Arne Sjostedt from The Sydney Morning Herald said "Learn to Exist is the right title for this enlivening group of indie-pop songs, as that is just what this band, and its members, are doing and singing about." adding "The Giants show a gigantic capacity for moving flexibly between subtle variations in indie music, and come out of it with a clean, fresh sound".

Sosefina Fuamoli from The AU Review called the album "an effort which perfectly encapsulates this fun and youthful vibe that has struck all the right chords with a steadily growing fan base around the country since 2011" adding "Overall, it's a fun and enthusiastic debut from The Jungle Giants and definitely will be a fan-pleaser."

Sarah Bella from Music Feeds said the album delivers "indie pop gems" calling "A Pair of Lovers" the standout track because the group "break their own mould and trying something new".

Tester McFlyn from The Music Network said "Learn to Exist is a diverse and exciting album from the young Brisbane band that sees them delving into exciting unknown territory. The Jungle Giants are honing their craft, exploring new sounds and learning to exist."

# # # # # # #

* What needs to be done
Reproduce verbatim the full text of the critics' reviews of Learn to Exist. The material that follows comes from a separate source and bears no relation to the text above.

* Collected data
# # # # # # #

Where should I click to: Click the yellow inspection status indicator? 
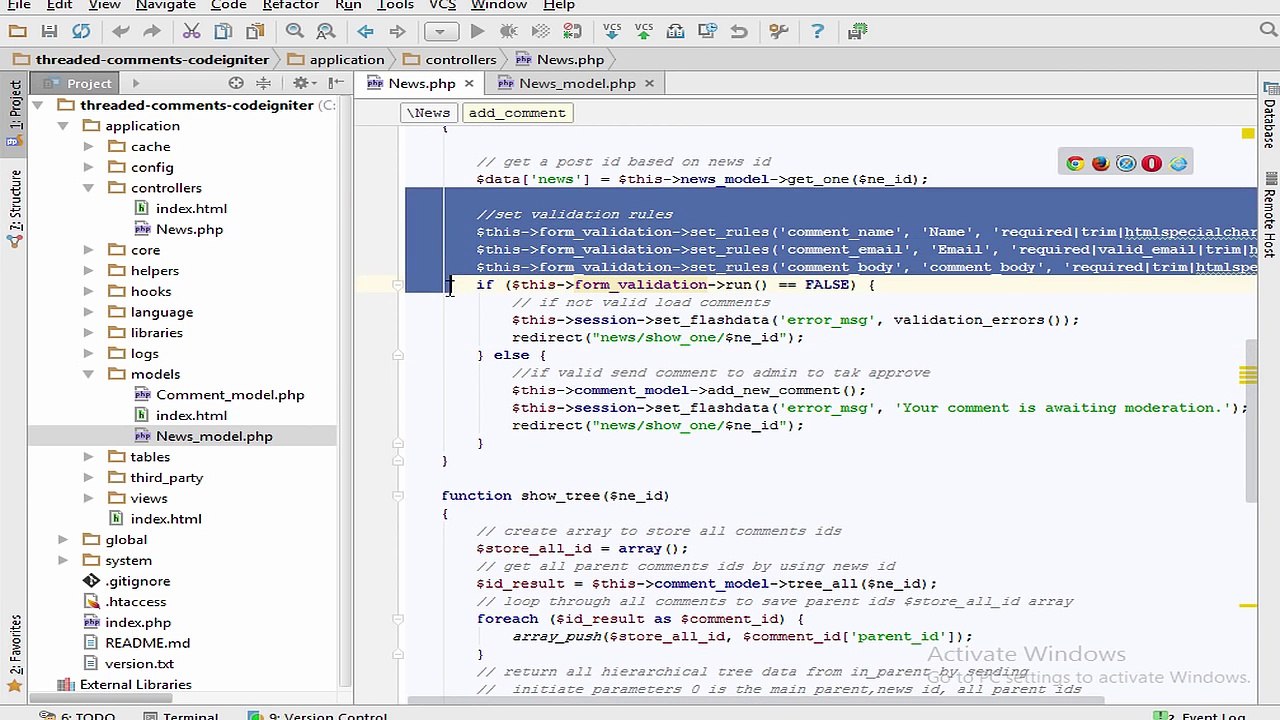pyautogui.click(x=1247, y=134)
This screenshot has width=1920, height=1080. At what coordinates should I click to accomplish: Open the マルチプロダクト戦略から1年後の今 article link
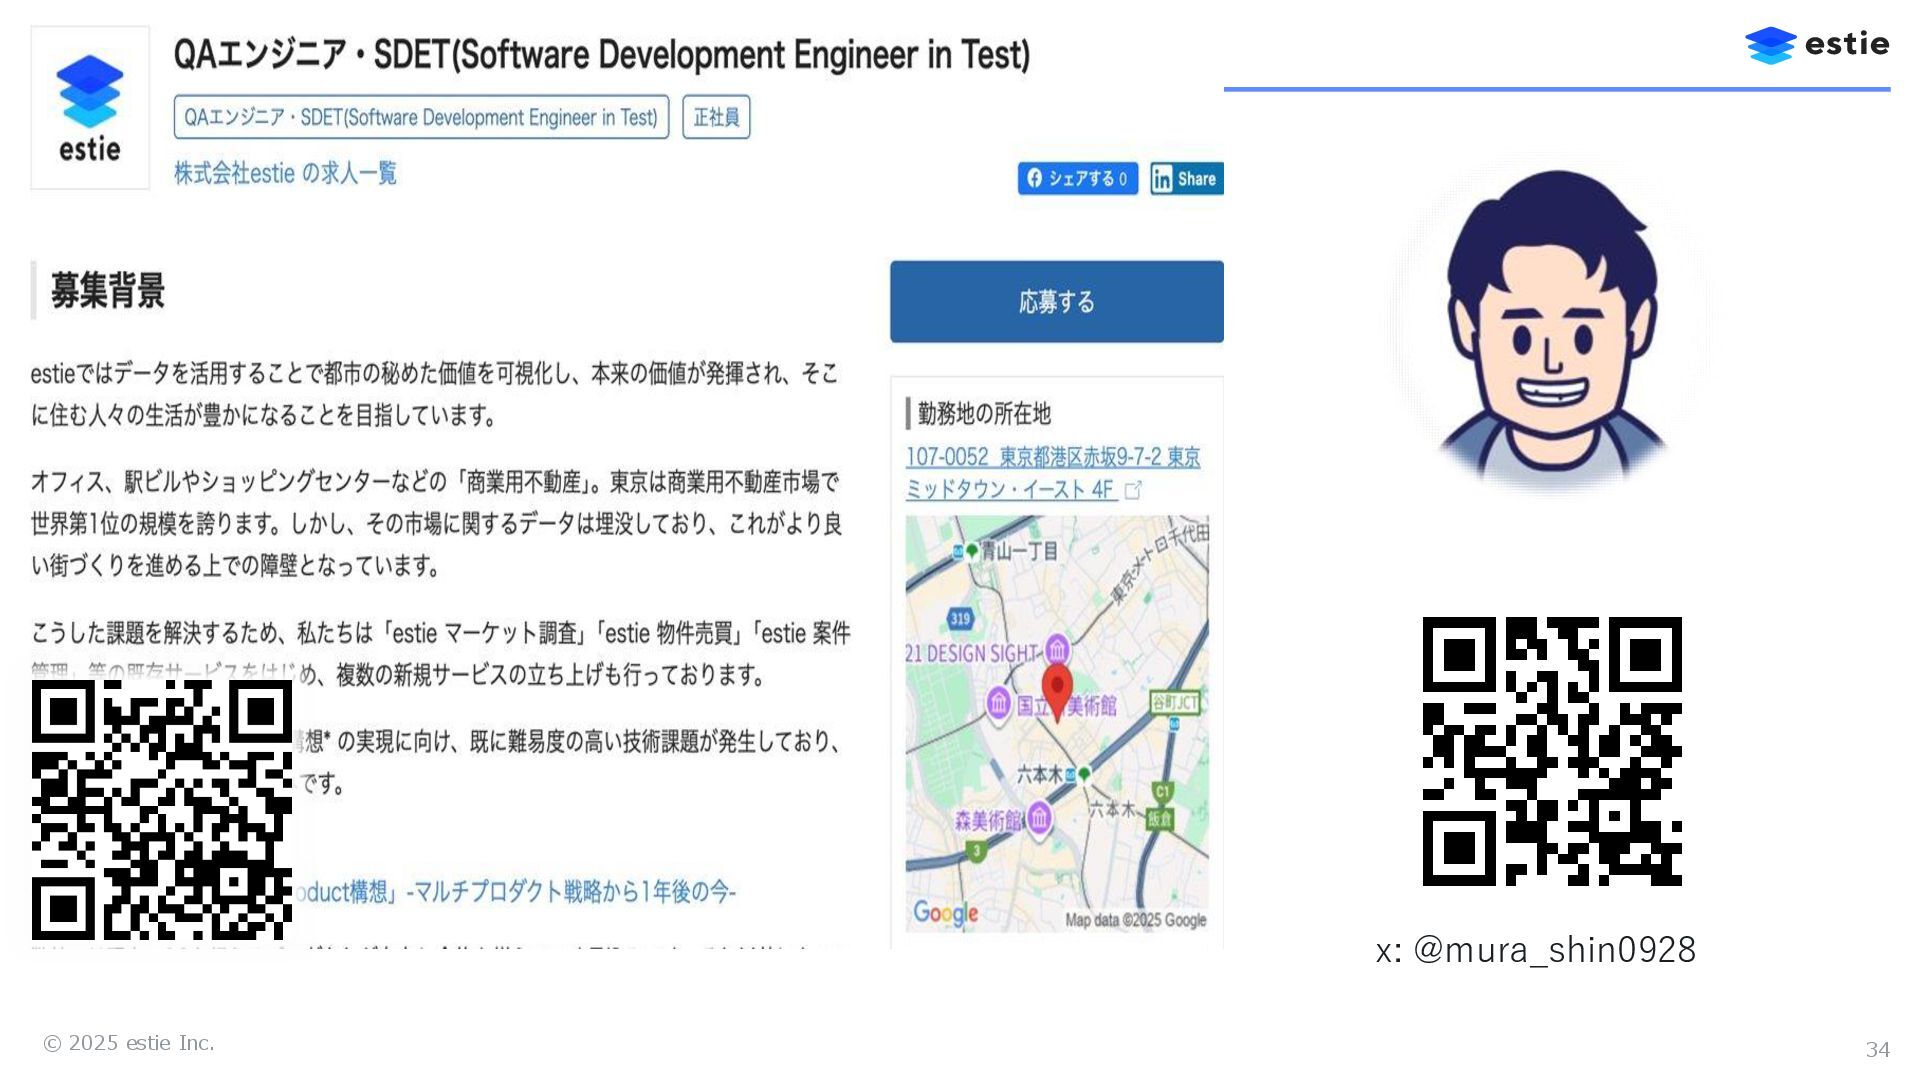coord(570,891)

# # # # # # #

* Reply to the exercise
Arne Sjostedt from The Sydney Morning Herald said "Learn to Exist is the right title for this enlivening group of indie-pop songs, as that is just what this band, and its members, are doing and singing about." adding "The Giants show a gigantic capacity for moving flexibly between subtle variations in indie music, and come out of it with a clean, fresh sound".

Sosefina Fuamoli from The AU Review called the album "an effort which perfectly encapsulates this fun and youthful vibe that has struck all the right chords with a steadily growing fan base around the country since 2011" adding "Overall, it's a fun and enthusiastic debut from The Jungle Giants and definitely will be a fan-pleaser."

Sarah Bella from Music Feeds said the album delivers "indie pop gems" calling "A Pair of Lovers" the standout track because the group "break their own mould and trying something new".

Tester McFlyn from The Music Network said "Learn to Exist is a diverse and exciting album from the young Brisbane band that sees them delving into exciting unknown territory. The Jungle Giants are honing their craft, exploring new sounds and learning to exist."